=== EXCERPTED DATA ===

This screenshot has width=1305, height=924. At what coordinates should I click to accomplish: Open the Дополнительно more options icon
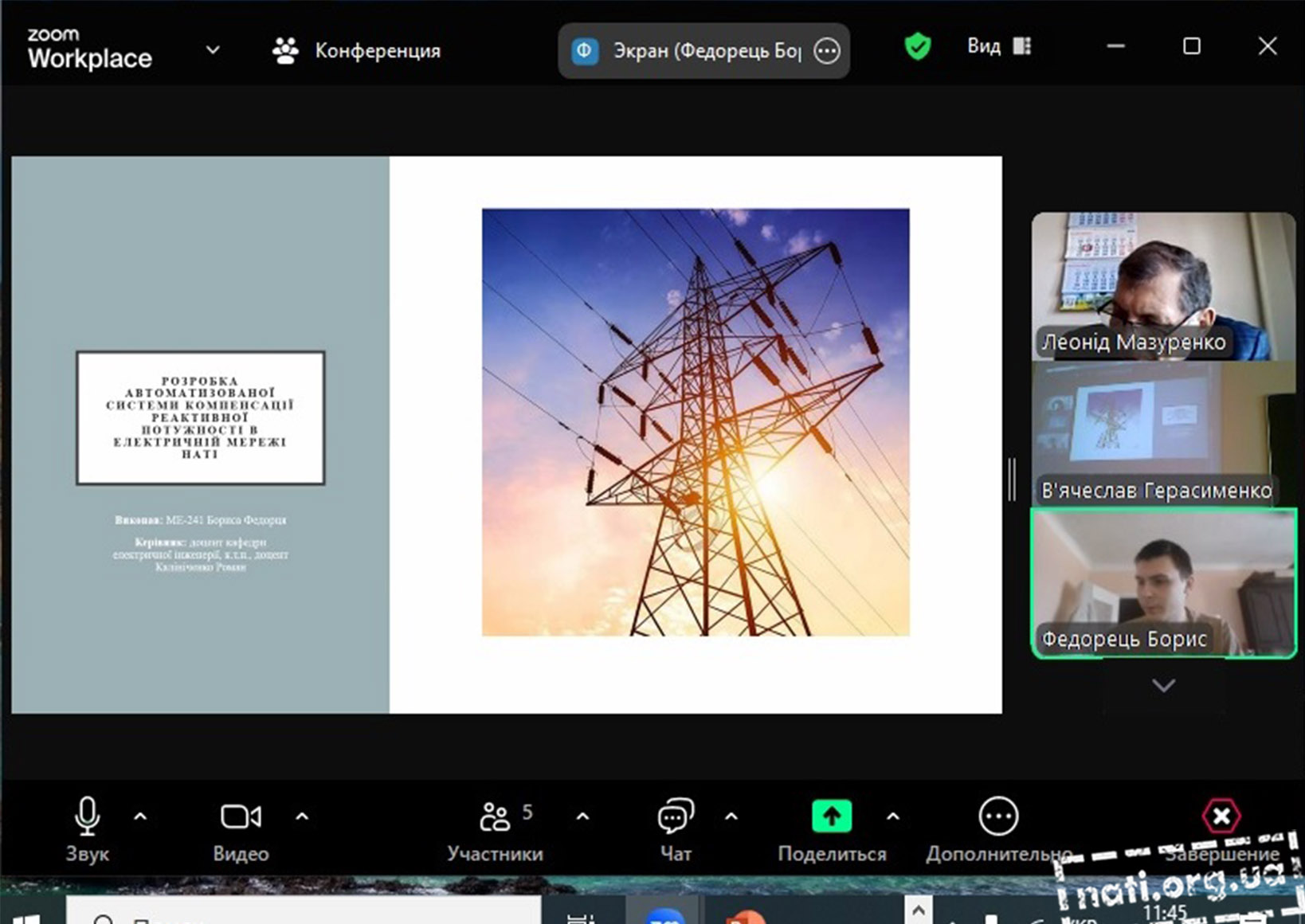[997, 817]
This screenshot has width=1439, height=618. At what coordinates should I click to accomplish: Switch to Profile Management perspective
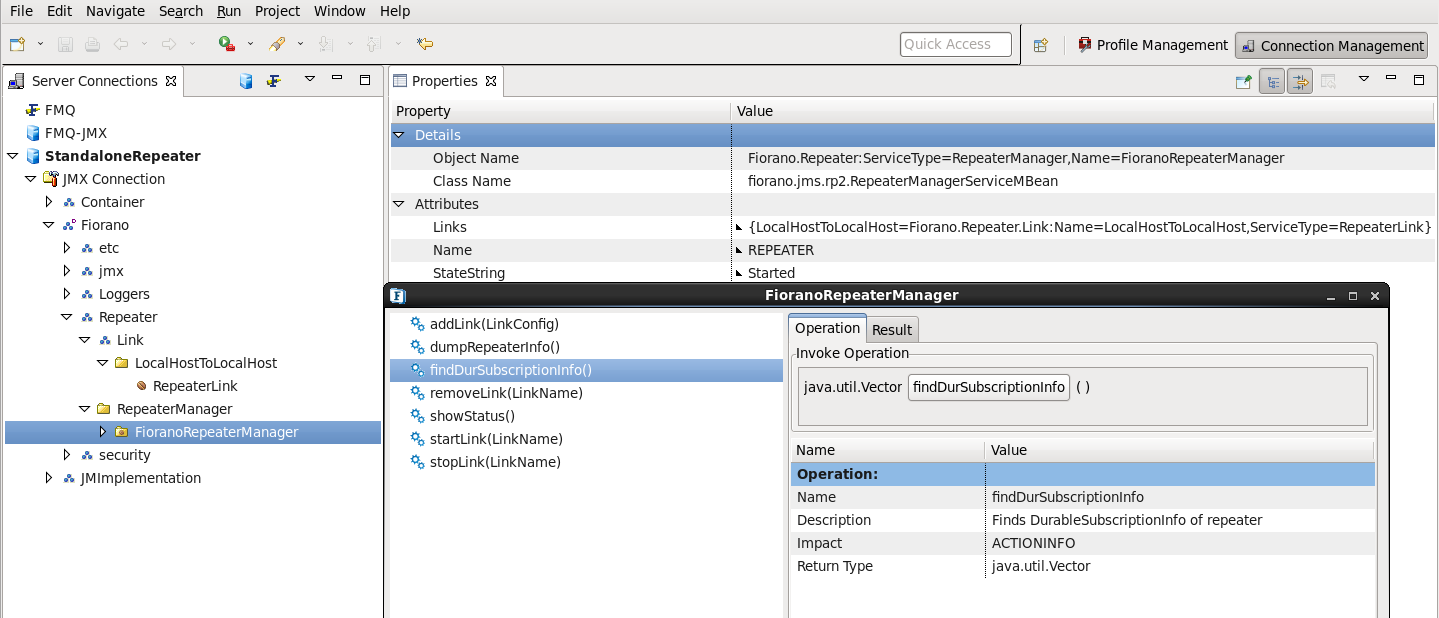coord(1153,45)
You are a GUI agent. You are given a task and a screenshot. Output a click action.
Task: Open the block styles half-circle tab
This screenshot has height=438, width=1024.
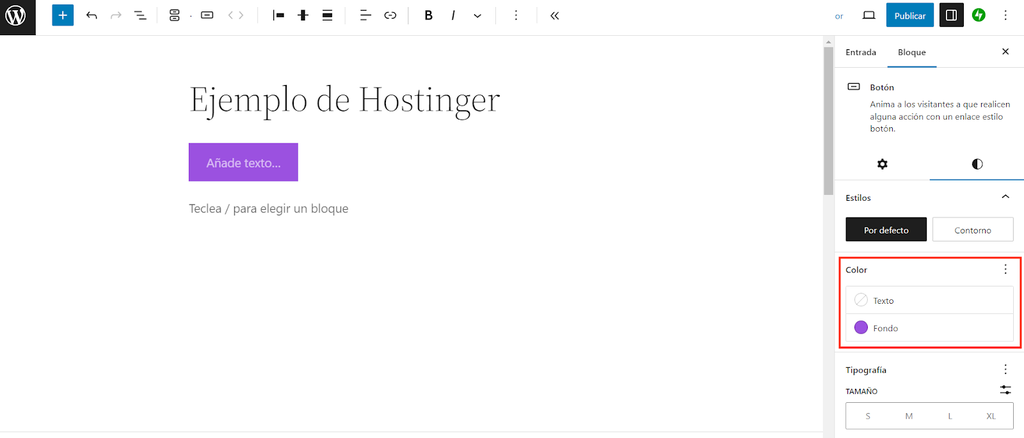point(976,164)
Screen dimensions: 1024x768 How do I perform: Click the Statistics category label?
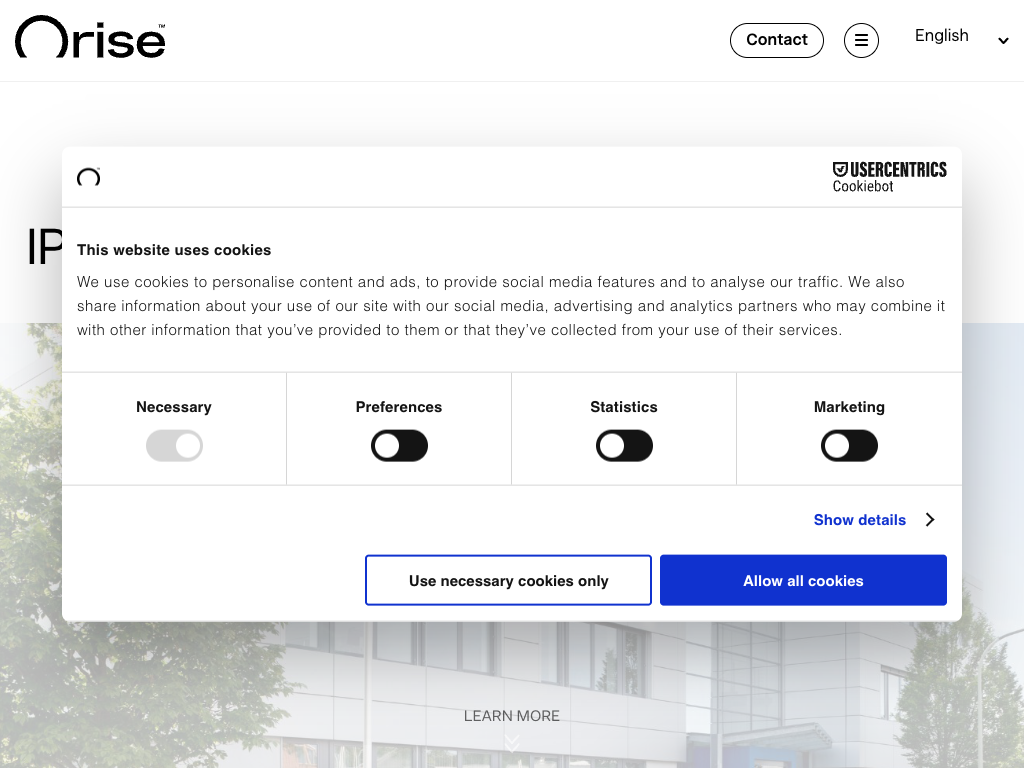pos(624,407)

===

EXERCISE —
Please repeat the lines above from the line containing "This screenshot has height=438, width=1024." through the final line, both included, exactly as they stand and without pictures.

EXERCISE SOLUTION —
This screenshot has height=438, width=1024.
point(976,164)
Screen dimensions: 1024x768 How do I perform: Click the Statistics category label?
pos(624,407)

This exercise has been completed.